Neurogenic fever, or posttraumatic hyperthermia, is a non-infectious fever in a brain injury patient, especially in those with a hypothalamic injury, stroke, or lesion. This is a diagnosis of exclusion.[33]

Hypothermia is an involuntary drop in core body temperature below 35°C (95°F). Mild hypothermia is defined as a core temperature of 32 to 35°C (89.6 to 95°F), moderate hypothermia is 28 to 32°C (82.4 to 89.6°F), severe hypothermia is 24 to 28°C (75.2 to 82.4°F), and pulseless or profound hypothermia < 24°C (75.2°F). In addition to prolonged cold exposure, impaired thermoregulation is a leading cause of hypothermia. Hypothermia caused by impaired thermoregulation can be due to skin disorders, cerebrovascular accidents, neurodegenerative disorders, peripheral neuropathies, spinal cord injuries leading to improper peripheral vasodilation, and drug misuse.[34] 

Hypothermia can also be caused by endocrine disorders such as diabetes, hypothyroidism, hypoadrenalism, and hypopituitarism. Those most at risk for hypothermia include elderly and trauma patients, those who are mentally ill, and those who abuse alcohol or drugs. Decreased metabolic rates from malnourishment, severe burns, and hypoglycemia can also cause hypothermia.[35]

Thermoregulation and Age

Clinically, caregivers must remember that patients of extreme spectrums of age (infants and elderly persons) are at higher risk for thermoregulation dysfunction, especially when ill. For example, while heat production and heat loss mechanisms are functional in neonates and children, these processes are easily exhaustible, leading to the development of hypothermia or hyperthermia. Elderly patients have a resting body temperature that is typically lower than that of young adults, by approximately 0.23°C, and they exhibit decreased thermosensitivity, causing delayed or insufficient responses to thermal changes leading them to be more susceptible to hypothermia or hyperthermia.[36]

Of clinical importance is evaluating the mental state of patients. Infection-induced fevers are often absent, and an impaired mental state can be the dominant feature of infection. One may experience hypothermia and severe infection, so it is important not to rely solely on whether a patient has a fever or not to determine if they have an infection.[37] 

Hot Flashes

As a woman ages, they will undergo menopause and typically experience hot flashes caused by estrogen withdrawal. Of note, no consistent correlation has been found between plasma estrogen levels and the severity of a woman's symptoms.[37] 

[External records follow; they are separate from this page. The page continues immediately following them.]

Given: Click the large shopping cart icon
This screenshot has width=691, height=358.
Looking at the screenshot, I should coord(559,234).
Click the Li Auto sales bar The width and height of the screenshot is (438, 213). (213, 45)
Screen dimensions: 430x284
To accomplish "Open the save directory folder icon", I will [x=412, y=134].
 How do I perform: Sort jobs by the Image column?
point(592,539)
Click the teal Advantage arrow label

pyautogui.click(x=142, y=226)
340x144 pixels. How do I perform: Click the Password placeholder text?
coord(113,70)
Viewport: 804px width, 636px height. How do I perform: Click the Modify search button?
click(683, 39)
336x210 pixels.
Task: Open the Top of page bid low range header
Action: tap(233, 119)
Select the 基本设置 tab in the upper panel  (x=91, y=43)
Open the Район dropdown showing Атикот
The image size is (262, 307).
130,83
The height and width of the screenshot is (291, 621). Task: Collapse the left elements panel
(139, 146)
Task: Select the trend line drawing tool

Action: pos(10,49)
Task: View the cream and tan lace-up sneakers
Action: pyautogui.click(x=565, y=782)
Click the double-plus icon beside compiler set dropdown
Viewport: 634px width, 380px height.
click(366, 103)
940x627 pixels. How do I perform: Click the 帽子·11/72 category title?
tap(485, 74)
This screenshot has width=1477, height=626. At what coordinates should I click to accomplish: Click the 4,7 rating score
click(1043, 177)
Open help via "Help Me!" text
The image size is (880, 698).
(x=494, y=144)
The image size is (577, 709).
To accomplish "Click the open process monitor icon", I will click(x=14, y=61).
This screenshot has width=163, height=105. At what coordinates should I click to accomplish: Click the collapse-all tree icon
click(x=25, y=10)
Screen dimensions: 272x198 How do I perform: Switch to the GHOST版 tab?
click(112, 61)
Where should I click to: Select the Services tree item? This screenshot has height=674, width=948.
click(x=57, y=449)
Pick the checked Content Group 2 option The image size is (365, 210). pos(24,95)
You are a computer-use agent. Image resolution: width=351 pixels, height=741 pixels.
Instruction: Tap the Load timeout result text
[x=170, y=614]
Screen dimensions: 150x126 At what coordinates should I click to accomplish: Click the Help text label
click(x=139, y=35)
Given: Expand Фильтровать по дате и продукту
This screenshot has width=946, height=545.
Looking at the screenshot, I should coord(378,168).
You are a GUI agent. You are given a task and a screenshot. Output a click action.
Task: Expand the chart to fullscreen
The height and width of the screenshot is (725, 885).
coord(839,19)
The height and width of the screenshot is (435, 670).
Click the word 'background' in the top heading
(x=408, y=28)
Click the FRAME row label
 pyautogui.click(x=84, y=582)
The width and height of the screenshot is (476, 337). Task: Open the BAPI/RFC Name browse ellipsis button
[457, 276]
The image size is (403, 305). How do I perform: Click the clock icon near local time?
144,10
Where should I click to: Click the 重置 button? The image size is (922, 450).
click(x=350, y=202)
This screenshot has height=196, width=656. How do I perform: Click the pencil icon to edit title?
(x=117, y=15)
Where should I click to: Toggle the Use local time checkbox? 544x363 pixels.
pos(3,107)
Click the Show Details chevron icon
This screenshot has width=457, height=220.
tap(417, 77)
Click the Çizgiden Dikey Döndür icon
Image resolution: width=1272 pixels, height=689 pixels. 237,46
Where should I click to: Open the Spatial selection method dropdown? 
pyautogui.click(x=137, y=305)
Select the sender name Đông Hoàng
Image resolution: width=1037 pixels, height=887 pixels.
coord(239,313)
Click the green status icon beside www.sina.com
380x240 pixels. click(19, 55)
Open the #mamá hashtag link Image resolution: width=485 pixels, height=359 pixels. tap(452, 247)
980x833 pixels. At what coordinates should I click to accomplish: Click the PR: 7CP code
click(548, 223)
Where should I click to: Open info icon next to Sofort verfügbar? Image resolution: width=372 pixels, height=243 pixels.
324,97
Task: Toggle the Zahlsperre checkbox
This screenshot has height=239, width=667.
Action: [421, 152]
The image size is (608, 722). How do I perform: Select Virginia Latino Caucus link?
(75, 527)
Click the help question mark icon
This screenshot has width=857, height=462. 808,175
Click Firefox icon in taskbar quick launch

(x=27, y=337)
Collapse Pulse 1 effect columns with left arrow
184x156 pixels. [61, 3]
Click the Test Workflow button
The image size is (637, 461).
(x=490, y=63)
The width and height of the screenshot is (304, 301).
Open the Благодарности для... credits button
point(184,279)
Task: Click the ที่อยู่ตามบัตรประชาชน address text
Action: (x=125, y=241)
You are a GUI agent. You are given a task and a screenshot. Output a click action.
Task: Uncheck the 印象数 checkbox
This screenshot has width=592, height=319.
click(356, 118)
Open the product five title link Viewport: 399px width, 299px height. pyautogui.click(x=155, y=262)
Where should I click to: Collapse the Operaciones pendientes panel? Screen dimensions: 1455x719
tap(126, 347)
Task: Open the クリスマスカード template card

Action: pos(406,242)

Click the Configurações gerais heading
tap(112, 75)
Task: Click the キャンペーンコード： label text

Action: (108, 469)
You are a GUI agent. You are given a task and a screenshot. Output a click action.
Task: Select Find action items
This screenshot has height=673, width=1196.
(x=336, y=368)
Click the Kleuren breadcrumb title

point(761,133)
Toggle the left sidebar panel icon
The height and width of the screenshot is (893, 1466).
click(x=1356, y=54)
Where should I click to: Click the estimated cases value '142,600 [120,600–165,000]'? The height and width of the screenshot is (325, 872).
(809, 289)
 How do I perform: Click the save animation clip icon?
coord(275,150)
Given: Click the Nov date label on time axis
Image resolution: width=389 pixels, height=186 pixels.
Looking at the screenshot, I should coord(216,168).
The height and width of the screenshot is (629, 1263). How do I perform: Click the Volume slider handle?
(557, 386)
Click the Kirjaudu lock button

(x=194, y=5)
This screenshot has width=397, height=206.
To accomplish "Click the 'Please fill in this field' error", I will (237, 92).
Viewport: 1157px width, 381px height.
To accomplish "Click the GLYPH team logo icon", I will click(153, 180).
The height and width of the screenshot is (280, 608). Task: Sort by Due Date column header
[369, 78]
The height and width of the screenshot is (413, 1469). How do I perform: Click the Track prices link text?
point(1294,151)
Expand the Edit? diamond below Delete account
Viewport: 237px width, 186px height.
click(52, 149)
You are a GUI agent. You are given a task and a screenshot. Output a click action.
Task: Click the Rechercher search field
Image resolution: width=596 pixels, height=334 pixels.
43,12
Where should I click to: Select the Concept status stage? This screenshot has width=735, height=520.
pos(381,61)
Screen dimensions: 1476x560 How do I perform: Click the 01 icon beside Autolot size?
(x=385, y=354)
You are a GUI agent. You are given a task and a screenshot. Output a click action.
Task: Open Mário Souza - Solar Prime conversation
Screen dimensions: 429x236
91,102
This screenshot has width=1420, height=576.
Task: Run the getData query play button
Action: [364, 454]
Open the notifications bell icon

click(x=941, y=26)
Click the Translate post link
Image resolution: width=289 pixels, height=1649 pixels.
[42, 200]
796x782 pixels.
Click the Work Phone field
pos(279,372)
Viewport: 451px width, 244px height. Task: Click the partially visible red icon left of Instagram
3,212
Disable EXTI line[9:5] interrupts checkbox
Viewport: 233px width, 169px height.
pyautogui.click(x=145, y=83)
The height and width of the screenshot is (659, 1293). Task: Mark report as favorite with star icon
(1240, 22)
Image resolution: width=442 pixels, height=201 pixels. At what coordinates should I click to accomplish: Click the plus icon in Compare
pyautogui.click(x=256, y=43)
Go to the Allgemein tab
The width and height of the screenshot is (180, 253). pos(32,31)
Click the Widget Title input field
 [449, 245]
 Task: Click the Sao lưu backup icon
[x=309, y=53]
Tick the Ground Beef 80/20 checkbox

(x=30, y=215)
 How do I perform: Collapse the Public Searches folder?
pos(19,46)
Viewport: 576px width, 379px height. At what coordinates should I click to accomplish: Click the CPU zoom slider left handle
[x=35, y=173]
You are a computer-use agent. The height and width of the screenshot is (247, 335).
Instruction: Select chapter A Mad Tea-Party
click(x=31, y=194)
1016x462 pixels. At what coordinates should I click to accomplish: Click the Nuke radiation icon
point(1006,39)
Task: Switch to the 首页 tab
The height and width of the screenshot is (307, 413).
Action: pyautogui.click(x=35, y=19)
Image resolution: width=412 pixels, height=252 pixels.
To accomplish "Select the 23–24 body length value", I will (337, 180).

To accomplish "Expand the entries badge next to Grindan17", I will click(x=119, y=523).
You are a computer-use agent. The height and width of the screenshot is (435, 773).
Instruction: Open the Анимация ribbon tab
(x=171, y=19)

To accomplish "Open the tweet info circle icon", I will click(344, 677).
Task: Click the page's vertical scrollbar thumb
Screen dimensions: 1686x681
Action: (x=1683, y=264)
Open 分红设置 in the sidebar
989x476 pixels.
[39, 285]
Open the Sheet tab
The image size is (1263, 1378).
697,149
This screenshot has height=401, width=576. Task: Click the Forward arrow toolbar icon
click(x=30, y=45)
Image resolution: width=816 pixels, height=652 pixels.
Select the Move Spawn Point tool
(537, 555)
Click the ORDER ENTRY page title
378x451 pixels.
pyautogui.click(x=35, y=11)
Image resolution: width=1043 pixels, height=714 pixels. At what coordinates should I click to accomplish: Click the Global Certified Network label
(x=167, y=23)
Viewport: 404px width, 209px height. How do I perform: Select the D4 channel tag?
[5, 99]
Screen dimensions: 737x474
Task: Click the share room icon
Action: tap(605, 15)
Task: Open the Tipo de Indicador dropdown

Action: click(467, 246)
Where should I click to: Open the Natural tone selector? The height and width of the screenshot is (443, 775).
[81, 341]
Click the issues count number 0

Robert Freedman, a professor of psychiatry and obstetrics and gynecology at Wayne State University, has found that women who experience hot flashes tend to demonstrate a more narrow hypothalamic temperature zone between the upper and lower threshold temperatures involved in heat loss and heat production, respectively, which leads to an increased likelihood of crossing these thresholds and developing sweats and chills associated with hot flashes. A pre-menopausal woman has an interthreshold zone of about 0.4°C, in which temperature fluctuations between 0 and 0.4°C will not trigger compensatory chills, flushing, or sweating. However, in a menopausal woman, this threshold zone is significantly reduced, leading to even minute fluctuations in body temperature initiating thermoregulatory responses.[38] 

Careful and accurate monitoring of core body temperature is of great importance in patients with thermoregulatory dysfunction to provide appropriate treatment, improve their quality of life, and prevent serious complications from arising.